Ray was released from solitary in early 1971. Shortly thereafter, the Tennessee Corrections Department transferred him to Brushy Mountain, where almost immediately he set about trying to escape. One night in May 1971, he left a dummy of pillows in his cell room bed, squeezed through a ventilation duct, and pried open a manhole cover leading to a steam shaft. He might have made it to freedom had he not been repelled by the four-hundred-degree temperatures lurking deeper inside the tunnel.

A year later, in May of 1972, Ray's beloved George Wallace, campaigning again for president but renouncing his old segregationist policies, was paralyzed from the waist down by an assassin's bullet.

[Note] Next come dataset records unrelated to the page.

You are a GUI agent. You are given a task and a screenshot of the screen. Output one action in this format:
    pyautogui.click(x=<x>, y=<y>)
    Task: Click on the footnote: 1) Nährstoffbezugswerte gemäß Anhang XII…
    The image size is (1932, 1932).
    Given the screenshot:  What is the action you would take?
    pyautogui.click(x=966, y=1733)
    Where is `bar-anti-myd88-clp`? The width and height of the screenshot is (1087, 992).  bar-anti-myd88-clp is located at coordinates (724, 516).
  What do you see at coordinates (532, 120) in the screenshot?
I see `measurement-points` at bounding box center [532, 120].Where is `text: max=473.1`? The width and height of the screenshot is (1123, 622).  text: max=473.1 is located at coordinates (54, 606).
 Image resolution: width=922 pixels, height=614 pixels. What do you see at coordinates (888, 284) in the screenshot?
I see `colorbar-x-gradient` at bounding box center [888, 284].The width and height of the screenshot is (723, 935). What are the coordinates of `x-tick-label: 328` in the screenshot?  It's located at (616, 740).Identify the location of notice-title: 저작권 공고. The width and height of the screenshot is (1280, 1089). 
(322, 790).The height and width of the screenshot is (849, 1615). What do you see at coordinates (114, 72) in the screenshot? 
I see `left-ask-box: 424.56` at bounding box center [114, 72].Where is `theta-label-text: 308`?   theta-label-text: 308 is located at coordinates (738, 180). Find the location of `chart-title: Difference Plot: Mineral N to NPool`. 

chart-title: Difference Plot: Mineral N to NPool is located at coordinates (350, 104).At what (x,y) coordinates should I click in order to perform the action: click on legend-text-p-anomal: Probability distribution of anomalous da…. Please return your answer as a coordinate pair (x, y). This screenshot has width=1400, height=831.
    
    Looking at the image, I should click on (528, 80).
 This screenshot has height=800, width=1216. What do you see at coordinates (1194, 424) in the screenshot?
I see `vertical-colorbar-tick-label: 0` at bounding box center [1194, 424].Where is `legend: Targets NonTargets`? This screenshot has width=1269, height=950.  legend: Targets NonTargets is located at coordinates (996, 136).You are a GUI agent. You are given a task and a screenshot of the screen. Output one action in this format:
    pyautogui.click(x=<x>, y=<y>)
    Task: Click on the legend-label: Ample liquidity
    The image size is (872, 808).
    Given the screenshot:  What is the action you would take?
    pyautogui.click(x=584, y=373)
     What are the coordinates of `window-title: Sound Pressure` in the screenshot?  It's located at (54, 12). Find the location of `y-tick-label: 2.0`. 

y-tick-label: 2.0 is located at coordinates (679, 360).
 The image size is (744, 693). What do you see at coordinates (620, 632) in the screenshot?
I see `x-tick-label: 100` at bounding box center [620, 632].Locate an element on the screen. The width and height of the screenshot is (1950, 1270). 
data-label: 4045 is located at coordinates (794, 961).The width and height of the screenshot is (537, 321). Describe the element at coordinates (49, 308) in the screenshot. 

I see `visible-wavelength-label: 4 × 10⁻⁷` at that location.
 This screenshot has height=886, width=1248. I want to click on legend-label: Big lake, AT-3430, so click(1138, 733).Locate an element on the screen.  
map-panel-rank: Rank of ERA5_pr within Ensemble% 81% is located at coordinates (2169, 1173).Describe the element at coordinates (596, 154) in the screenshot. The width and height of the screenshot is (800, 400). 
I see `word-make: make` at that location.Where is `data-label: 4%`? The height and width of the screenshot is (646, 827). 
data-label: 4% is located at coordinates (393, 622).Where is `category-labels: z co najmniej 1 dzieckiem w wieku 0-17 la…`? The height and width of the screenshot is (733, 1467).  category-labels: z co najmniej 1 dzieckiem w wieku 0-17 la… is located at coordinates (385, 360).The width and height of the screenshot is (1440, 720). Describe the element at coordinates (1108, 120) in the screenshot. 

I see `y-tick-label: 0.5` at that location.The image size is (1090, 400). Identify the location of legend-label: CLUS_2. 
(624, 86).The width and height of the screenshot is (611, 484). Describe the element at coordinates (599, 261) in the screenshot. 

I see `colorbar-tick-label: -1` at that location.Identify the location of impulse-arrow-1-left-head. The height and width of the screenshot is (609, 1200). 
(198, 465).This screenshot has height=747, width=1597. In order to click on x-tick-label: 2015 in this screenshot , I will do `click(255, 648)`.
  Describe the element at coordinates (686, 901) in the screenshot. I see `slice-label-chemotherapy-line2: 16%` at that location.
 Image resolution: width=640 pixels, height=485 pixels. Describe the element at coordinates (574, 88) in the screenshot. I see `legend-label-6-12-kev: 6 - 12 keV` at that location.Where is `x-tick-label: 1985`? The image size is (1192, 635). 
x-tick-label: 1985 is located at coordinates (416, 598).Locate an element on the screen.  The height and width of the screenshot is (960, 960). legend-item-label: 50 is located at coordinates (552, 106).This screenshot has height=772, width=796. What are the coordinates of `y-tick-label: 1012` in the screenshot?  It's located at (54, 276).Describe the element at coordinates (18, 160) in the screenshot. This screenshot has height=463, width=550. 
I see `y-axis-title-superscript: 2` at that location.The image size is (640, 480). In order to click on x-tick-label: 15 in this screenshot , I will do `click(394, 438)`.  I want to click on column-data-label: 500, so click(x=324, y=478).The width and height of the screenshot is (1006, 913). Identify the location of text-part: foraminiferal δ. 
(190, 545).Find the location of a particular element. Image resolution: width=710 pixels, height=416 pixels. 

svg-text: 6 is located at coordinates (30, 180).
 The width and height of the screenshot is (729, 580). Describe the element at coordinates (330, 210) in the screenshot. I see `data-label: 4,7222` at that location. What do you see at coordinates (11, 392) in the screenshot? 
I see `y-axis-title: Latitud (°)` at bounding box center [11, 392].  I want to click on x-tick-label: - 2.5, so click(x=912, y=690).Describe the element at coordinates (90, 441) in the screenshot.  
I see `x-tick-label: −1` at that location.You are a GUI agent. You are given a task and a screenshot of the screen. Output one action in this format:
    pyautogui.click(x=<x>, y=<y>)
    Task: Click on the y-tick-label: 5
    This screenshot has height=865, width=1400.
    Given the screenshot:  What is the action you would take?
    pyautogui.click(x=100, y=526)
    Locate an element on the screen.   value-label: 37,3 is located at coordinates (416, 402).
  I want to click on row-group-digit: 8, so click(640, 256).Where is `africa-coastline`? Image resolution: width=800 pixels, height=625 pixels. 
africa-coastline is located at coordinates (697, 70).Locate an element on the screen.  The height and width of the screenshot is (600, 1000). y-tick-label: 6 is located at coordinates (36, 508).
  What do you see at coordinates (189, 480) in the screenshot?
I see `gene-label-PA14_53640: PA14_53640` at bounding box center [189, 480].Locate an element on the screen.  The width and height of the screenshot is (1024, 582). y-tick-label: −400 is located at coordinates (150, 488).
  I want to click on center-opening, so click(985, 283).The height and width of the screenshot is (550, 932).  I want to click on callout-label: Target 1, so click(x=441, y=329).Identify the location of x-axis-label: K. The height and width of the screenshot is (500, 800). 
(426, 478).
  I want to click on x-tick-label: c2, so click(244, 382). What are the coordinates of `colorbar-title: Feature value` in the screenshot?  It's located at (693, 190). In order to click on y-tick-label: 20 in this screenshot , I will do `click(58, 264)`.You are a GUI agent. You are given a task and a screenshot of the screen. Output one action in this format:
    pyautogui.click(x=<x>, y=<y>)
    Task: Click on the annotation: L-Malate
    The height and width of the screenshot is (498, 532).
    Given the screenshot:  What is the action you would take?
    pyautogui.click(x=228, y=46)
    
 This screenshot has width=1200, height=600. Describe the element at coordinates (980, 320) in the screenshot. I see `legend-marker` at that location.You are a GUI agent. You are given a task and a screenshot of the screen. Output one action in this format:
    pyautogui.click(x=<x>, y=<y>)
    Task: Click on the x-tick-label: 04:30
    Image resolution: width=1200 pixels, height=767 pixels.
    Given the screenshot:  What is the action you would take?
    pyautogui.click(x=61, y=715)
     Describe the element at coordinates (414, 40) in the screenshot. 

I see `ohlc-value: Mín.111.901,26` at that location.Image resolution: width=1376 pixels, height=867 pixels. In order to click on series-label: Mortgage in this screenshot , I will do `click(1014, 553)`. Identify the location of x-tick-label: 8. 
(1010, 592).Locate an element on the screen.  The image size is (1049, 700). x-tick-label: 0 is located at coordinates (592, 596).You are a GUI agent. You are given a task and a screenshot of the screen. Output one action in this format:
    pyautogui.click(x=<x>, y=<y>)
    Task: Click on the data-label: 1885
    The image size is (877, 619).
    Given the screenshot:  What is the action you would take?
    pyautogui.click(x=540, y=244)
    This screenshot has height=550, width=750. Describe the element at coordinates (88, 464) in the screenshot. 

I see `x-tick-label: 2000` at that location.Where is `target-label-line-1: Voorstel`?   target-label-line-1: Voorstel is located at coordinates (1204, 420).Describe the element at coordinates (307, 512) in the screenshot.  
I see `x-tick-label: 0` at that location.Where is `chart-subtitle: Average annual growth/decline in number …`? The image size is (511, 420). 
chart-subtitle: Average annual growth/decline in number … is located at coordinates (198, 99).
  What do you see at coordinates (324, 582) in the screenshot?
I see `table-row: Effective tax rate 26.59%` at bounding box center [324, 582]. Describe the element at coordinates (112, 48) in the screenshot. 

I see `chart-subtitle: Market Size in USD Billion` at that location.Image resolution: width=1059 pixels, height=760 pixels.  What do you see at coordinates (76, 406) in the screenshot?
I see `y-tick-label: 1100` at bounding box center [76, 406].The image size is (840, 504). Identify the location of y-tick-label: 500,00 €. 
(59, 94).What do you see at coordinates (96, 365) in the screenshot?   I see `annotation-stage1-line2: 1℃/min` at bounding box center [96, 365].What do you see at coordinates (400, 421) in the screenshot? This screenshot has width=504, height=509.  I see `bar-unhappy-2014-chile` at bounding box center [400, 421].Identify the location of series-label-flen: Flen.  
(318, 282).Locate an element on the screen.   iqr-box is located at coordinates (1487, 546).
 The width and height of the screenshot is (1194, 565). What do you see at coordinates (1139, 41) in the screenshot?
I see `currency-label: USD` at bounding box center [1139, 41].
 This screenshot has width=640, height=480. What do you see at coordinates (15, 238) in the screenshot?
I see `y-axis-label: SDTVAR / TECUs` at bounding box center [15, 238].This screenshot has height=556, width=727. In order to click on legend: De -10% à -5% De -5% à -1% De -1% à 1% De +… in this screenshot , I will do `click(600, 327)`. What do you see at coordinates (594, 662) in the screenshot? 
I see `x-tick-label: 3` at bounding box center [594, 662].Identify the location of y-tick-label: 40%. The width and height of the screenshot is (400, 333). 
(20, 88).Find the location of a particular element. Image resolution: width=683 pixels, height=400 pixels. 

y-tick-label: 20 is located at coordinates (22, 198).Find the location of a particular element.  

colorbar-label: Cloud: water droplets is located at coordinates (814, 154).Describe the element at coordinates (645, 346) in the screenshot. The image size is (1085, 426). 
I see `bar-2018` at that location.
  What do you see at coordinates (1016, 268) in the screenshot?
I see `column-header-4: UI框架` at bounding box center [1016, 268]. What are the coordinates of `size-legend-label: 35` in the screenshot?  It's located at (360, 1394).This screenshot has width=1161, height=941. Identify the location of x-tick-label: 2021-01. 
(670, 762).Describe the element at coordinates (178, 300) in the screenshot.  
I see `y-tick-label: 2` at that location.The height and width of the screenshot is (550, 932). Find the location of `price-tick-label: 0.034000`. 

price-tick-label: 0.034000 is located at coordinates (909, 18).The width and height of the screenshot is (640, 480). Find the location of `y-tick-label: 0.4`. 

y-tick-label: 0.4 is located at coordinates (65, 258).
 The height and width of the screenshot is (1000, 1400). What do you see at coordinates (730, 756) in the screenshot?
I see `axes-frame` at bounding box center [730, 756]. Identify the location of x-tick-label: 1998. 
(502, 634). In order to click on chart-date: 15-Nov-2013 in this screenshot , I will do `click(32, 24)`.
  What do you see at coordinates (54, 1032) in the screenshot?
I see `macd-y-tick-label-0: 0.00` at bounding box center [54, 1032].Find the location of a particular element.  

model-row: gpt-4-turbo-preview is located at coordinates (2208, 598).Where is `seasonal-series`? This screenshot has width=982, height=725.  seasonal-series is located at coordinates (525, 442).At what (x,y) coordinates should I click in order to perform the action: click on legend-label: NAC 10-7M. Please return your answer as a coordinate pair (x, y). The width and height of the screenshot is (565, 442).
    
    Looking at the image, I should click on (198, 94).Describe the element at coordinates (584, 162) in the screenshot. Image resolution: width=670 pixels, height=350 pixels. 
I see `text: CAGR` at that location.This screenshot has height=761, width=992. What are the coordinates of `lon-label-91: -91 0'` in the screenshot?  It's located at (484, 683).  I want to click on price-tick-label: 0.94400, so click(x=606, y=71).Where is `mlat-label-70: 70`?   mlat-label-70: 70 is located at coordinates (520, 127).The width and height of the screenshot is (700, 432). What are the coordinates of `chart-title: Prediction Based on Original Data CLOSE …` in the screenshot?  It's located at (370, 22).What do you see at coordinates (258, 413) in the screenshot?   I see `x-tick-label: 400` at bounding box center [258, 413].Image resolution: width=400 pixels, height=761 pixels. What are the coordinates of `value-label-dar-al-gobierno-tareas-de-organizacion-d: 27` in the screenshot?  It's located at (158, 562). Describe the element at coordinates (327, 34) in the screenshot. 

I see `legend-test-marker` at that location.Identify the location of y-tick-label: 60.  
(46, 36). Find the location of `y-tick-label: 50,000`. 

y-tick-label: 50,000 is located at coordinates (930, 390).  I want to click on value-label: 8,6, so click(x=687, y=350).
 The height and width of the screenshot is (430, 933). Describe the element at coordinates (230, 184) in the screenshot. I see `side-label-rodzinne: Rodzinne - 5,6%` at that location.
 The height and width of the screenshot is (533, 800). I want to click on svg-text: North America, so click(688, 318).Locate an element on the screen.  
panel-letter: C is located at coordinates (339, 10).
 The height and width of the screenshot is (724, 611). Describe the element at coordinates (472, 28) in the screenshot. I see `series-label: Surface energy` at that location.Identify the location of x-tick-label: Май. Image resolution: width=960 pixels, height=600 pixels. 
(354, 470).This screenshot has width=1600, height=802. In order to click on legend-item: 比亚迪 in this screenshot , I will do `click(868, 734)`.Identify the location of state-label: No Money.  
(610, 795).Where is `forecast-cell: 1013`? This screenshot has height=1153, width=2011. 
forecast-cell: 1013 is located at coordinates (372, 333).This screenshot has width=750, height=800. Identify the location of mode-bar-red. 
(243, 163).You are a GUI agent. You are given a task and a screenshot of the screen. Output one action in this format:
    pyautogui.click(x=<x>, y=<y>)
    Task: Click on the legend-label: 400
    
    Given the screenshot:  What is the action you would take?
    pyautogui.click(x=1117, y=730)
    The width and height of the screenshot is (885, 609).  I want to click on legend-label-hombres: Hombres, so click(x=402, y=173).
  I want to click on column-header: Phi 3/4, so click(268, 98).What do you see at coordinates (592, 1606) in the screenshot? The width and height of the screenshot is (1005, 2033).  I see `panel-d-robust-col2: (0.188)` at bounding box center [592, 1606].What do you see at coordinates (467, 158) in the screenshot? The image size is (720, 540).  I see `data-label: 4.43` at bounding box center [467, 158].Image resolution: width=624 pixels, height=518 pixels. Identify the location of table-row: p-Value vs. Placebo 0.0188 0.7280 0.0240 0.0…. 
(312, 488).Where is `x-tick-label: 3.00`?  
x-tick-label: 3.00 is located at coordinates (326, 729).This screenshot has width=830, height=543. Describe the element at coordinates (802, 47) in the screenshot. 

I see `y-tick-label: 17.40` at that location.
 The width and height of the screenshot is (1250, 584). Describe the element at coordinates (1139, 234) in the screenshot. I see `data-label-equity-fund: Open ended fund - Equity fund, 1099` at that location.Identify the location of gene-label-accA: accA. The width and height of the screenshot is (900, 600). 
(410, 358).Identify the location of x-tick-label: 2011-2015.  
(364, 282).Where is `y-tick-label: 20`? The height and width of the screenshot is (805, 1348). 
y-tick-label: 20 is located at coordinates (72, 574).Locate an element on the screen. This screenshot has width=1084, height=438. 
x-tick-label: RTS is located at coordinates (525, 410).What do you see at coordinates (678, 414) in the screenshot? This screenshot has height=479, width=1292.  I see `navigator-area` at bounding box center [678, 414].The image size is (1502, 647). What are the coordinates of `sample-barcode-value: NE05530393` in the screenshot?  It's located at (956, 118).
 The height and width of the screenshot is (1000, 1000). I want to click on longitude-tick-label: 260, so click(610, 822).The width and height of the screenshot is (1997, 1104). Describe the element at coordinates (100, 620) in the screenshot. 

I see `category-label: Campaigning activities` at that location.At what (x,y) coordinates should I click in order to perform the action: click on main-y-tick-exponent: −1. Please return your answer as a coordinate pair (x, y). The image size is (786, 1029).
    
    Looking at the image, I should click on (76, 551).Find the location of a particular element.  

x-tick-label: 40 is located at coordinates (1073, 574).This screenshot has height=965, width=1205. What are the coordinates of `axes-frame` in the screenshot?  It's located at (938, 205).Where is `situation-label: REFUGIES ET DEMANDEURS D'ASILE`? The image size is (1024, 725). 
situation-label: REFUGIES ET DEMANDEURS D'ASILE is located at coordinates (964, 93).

For a time, during the mid-1970s, Ray's interest turned from escaping to legal stratagems designed to win a new trial. Constantly reading law books, he burned through another string of lawyers, but his legal efforts foundered. In December 1976, his attempt to withdraw his guilty plea was rejected by the U.S. Court of Appeals for the Sixth Circuit--as well as by the U.S. Supreme Court. Two months later, in February 1977, his case received another blow. The Justice Department, which had been leading an inquiry into the King assassination, concluded in its final report that the FBI's investigation was "thoroughly, honestly and successfully conducted ... The sum of all the evidence of Ray's guilt points to him exclusively."